Ainsi, selon la société JMA, la somme de 97.795,37 euros résulte de commissions restant dues au titre de ventes réalisées en 2019 pour un montant de 89.395,37 euros, calculées selon un taux de 2 %, complétées par une commission « oubliée » de 8.400 euros HT, soit un total 97.795,37 euros.

En première instance, la société JMA réclamait, au même titre, une somme de 98.995,73 euros HT (au lieu de 89.395,37 euros en appel) résultant du seul montant de commissions sur les ventes facturées en 2020 (259.334,74 euros), diminuée des règlements reçus (160.339,01euros) soit : 259.334,74 -160.339,01 = 98.995,73. Les modalités de calcul de cette commission sont ainsi imprécises.

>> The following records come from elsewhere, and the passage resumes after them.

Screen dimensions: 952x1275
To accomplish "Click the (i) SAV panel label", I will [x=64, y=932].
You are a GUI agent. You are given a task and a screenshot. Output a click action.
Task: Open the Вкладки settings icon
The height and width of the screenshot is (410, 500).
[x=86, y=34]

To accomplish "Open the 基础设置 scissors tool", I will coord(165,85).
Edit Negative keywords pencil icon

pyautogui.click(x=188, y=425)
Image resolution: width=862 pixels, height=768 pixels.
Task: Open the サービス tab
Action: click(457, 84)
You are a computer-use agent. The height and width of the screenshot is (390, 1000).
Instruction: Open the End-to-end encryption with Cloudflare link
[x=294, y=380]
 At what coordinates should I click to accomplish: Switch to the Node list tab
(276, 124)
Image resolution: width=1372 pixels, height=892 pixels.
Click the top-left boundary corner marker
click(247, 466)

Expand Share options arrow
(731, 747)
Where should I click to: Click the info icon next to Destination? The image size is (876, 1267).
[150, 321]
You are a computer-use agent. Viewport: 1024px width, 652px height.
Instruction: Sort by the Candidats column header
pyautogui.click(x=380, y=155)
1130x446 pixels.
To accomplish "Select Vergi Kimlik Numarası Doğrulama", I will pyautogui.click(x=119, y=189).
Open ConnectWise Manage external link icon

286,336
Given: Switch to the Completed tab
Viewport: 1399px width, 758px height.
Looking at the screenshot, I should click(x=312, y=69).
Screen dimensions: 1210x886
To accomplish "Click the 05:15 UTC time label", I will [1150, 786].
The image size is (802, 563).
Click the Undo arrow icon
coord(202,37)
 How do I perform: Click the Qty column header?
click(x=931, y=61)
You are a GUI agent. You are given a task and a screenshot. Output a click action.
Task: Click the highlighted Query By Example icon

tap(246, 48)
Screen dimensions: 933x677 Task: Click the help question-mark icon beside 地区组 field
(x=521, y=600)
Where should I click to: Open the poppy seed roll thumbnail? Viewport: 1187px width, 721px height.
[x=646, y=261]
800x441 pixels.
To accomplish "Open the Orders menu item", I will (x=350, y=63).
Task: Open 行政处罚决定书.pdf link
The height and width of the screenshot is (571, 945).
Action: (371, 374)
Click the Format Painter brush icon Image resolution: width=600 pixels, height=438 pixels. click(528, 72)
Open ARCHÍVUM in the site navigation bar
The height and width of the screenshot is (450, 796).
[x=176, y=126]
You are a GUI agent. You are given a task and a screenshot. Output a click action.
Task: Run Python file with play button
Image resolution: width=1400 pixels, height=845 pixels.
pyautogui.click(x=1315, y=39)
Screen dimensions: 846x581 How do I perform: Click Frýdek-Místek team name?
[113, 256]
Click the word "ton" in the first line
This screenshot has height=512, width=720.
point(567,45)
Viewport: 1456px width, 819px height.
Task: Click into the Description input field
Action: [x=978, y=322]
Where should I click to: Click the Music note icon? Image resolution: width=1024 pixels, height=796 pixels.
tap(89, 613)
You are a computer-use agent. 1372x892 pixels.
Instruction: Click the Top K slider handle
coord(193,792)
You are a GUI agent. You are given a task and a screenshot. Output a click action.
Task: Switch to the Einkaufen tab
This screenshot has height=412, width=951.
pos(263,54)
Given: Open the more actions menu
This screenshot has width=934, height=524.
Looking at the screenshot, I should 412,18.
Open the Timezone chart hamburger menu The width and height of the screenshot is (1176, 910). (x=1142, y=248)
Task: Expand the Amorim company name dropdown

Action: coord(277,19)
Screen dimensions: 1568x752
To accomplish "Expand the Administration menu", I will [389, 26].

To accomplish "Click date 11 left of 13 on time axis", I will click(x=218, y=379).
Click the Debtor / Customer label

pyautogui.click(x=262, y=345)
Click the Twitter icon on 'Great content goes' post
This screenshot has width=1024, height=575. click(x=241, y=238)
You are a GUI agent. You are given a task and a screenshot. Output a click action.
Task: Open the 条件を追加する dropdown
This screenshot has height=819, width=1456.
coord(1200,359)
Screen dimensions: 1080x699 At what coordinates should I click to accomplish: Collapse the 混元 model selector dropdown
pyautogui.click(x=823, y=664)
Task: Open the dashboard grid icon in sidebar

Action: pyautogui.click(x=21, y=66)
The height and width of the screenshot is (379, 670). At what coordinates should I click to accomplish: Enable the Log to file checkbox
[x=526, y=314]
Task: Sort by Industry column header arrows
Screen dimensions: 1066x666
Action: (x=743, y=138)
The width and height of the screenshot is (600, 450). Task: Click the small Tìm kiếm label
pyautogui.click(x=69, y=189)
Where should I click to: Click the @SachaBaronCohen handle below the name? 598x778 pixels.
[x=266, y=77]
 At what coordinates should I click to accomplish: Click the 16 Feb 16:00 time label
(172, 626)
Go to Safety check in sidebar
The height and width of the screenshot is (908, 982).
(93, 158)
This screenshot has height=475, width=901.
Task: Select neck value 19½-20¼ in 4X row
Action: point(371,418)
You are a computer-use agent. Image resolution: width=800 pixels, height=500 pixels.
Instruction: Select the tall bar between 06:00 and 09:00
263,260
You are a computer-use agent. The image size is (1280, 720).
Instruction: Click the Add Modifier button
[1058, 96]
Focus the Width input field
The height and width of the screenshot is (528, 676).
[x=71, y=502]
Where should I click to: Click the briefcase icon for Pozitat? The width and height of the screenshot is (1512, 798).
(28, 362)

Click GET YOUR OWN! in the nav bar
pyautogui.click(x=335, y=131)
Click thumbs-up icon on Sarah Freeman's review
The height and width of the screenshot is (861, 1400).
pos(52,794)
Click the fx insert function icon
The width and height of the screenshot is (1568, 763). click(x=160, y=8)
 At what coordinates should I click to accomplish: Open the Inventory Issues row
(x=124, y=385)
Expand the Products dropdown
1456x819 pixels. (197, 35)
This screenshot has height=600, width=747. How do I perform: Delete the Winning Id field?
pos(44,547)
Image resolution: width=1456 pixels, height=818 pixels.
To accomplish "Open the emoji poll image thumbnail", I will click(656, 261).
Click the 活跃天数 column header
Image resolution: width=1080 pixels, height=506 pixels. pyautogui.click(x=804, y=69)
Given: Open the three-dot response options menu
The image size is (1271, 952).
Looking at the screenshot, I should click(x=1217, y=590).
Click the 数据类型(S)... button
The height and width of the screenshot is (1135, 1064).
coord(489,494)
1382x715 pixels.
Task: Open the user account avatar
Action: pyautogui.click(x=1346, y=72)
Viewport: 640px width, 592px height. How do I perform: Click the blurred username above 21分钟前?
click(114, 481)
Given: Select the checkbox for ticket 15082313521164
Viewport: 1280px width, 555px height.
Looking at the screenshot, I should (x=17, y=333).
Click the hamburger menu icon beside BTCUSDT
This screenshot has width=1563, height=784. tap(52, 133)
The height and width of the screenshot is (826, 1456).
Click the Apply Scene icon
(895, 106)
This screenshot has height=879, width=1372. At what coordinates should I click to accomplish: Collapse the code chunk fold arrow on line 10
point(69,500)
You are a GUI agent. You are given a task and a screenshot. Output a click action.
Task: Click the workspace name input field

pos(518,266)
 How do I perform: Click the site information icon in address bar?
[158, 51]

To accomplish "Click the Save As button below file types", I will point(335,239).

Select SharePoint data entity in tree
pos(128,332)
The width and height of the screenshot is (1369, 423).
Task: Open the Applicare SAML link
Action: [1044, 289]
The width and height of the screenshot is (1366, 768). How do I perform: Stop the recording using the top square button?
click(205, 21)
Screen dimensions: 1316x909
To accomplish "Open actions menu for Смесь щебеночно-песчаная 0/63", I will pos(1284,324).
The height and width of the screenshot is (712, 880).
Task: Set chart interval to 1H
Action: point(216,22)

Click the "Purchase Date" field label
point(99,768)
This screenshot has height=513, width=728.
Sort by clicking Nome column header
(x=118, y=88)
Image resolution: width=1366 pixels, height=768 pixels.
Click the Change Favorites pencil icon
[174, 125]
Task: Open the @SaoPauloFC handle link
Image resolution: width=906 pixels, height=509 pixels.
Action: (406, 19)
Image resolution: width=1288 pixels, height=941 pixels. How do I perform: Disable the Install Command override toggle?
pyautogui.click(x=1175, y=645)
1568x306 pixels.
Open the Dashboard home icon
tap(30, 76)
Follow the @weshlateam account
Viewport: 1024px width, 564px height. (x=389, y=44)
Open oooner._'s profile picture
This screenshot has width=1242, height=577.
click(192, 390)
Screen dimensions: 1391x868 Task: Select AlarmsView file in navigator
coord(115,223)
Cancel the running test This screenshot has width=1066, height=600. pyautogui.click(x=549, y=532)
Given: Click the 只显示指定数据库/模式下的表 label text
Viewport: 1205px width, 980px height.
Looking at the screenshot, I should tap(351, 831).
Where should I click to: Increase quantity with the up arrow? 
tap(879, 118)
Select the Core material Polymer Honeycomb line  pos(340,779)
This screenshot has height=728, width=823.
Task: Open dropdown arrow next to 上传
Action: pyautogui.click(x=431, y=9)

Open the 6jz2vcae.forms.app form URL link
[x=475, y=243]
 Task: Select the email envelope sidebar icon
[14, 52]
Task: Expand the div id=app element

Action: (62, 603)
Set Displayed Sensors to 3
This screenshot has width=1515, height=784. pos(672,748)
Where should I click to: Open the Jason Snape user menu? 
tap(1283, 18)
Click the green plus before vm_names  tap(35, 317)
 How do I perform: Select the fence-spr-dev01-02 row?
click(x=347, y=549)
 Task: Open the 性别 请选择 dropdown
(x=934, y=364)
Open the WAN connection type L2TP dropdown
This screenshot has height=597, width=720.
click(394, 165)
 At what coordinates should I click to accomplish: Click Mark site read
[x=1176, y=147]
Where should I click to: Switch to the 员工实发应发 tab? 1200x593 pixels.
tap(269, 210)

Au-delà de cette observation, la cour constate que le « montant et le système du calcul de la commission » sont déterminés par les dispositions de l'Annexe 7 du Contrat par renvoi de son article 9 dont il résulte que le taux de « base » de 2 % de commission peut varier, à la hausse comme à la baisse, en fonction du nombre et de la marque des véhicules vendus et des remises accordées (indice de rentabilité dénommé « Facteur-K » déjà évoqué).

Le taux de la commission qui varie ainsi en fonction de ce Facteur-K est déterminé par ailleurs en fonction du nombre de ventes facturées pour une année donnée ainsi que les premiers juges l'ont relevé et que cela résulte des termes du Contrat (page 23 et 24 du Contrat, pièces 3 et 14 ' Daimler).

Les modalités de calcul de la commission sont revues chaque année d'un commun accord (« Vertriebskonditionen ») entre les parties en fonction des objectifs de la société Daimler.

Pour l'exercice 2019, l'actualisation des taux de commissions a fait l'objet de deux accords entre les parties le 14 février 2019, l'un pour les véhicules de marque Mercedes-Benz, l'autre pour ceux de la marque Setra (pièce 14 ' Daimler), dont il résulte une grille de taux de commission en fonction du nombre de véhicules vendus et de l'application du « K-Facteur ». Ainsi, par exemple, pour les véhicules de marque Setra, le taux de commission peut évoluer de 1,50 % à 4 % pour moins de 40 véhicules, de 1,75 % à 4,50 % pour la tranche de 40 à 60 véhicules, et de 2 % à 5% au-delà de 60 véhicules. Cet accord annuel précise que l'actualisation porte sur les « facturations 2019 ».

Par ailleurs, le droit à commission n'est acquis qu'un jour après l'encaissement de la totalité des sommes dues sur l'affaire réalisée comme il a été dit précédemment (article 7.1 du Contrat révisé par son avenant n° 3).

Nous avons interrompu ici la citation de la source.